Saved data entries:
▼

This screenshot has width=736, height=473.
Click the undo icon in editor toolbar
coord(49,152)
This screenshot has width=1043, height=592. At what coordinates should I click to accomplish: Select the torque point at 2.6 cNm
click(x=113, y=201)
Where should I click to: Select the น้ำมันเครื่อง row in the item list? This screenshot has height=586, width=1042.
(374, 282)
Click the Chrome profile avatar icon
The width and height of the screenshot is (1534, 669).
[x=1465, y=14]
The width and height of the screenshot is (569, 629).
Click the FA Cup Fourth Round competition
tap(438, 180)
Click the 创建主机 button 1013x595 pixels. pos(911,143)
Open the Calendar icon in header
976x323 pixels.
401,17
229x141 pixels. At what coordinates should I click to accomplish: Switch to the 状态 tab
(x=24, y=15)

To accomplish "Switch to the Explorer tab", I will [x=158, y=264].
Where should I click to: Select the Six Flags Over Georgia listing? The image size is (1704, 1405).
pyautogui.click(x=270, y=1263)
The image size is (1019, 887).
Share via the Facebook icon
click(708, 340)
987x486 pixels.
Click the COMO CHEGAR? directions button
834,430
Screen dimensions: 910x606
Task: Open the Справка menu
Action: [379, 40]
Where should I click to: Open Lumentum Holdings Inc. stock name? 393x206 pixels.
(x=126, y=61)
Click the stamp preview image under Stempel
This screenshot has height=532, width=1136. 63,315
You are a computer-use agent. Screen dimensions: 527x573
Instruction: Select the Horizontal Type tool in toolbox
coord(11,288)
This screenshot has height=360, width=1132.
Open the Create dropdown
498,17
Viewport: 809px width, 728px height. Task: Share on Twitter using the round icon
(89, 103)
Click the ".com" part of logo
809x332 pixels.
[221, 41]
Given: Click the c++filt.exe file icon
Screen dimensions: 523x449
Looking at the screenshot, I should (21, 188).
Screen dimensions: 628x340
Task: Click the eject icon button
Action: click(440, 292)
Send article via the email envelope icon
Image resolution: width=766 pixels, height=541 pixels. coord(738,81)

▲

INSTRUCTIONS TO FOLLOW — When you reach the line that contains "You are a computer-use", stop; that line and every line before it, from the very first line of the data, should be restated word for word.

ANSWER SPACE —
This screenshot has width=736, height=473.
Click the undo icon in editor toolbar
coord(49,152)
This screenshot has width=1043, height=592. At what coordinates should I click to accomplish: Select the torque point at 2.6 cNm
click(x=113, y=201)
Where should I click to: Select the น้ำมันเครื่อง row in the item list? This screenshot has height=586, width=1042.
(374, 282)
Click the Chrome profile avatar icon
The width and height of the screenshot is (1534, 669).
[x=1465, y=14]
The width and height of the screenshot is (569, 629).
Click the FA Cup Fourth Round competition
tap(438, 180)
Click the 创建主机 button 1013x595 pixels. pos(911,143)
Open the Calendar icon in header
976x323 pixels.
401,17
229x141 pixels. At what coordinates should I click to accomplish: Switch to the 状态 tab
(x=24, y=15)

To accomplish "Switch to the Explorer tab", I will [x=158, y=264].
Where should I click to: Select the Six Flags Over Georgia listing? The image size is (1704, 1405).
pyautogui.click(x=270, y=1263)
The image size is (1019, 887).
Share via the Facebook icon
click(708, 340)
987x486 pixels.
Click the COMO CHEGAR? directions button
834,430
Screen dimensions: 910x606
Task: Open the Справка menu
Action: [379, 40]
Where should I click to: Open Lumentum Holdings Inc. stock name? 393x206 pixels.
(x=126, y=61)
Click the stamp preview image under Stempel
This screenshot has height=532, width=1136. 63,315
You are a computer-use agent. Screen dimensions: 527x573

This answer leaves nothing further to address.